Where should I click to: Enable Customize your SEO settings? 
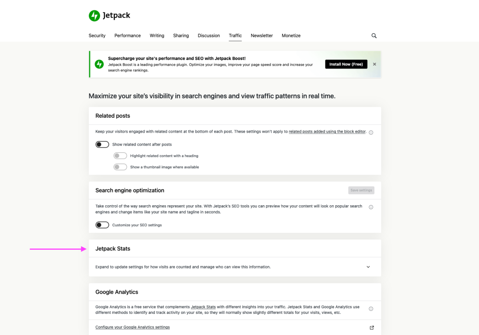tap(102, 225)
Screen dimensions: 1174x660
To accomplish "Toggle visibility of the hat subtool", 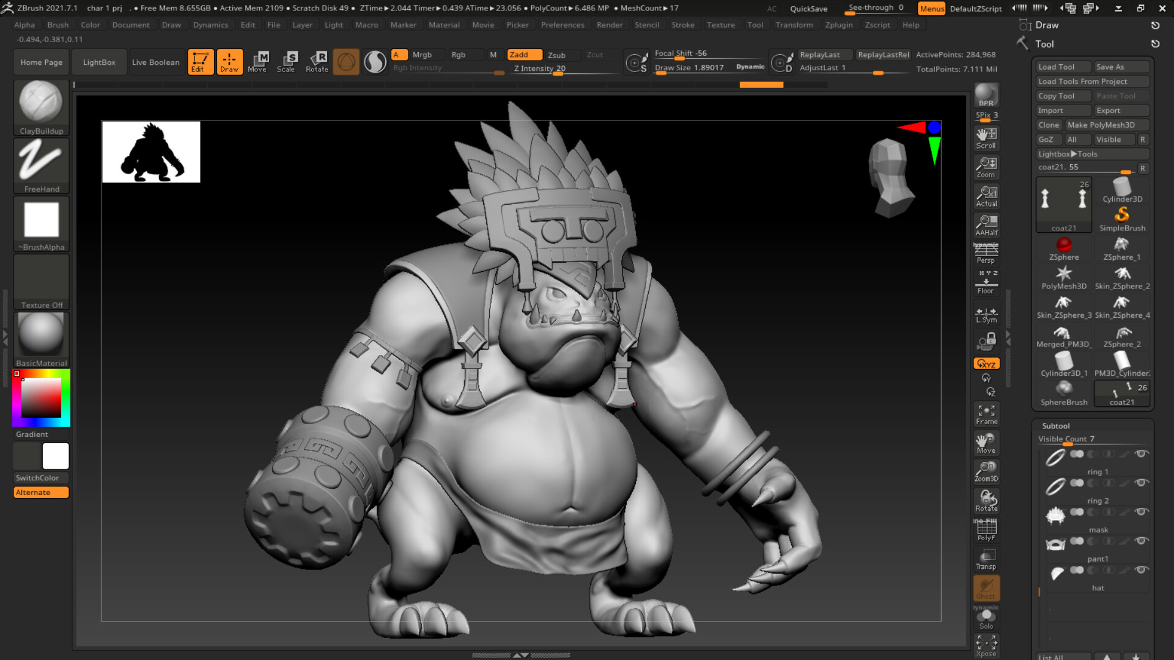I will click(1142, 570).
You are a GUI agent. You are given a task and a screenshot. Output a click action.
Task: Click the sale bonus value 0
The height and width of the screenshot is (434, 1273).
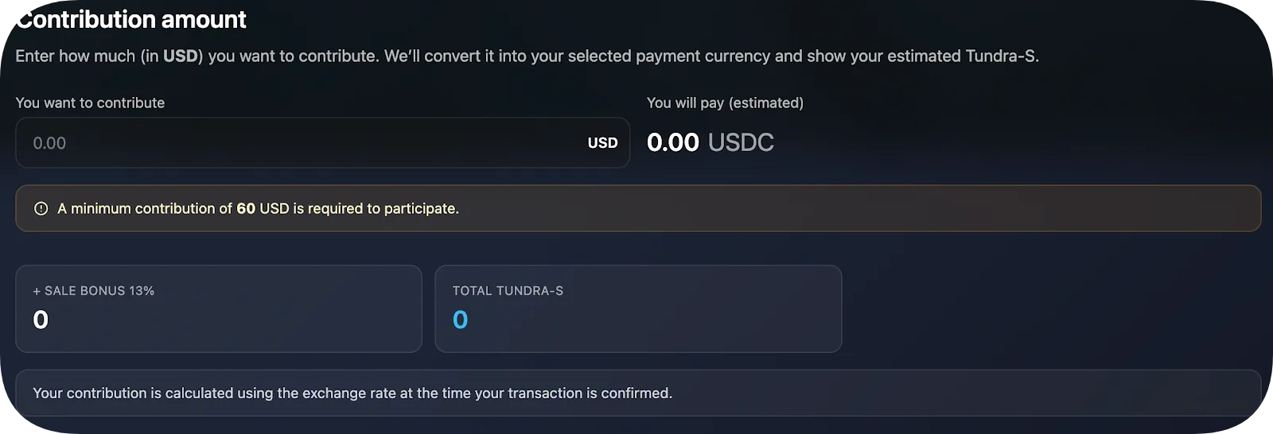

→ **AIM OF THE EXERCISE**
Could you copy out, word for word, the stretch of the entries from the line containing "You are a GUI" through the end of the entries, leaving the pictures out of your answer?

→ **SOLUTION FOR THIS EXERCISE**
You are a GUI agent. You are given a task and a screenshot. Output a click action.
Task: Click the sale bonus value 0
The height and width of the screenshot is (434, 1273).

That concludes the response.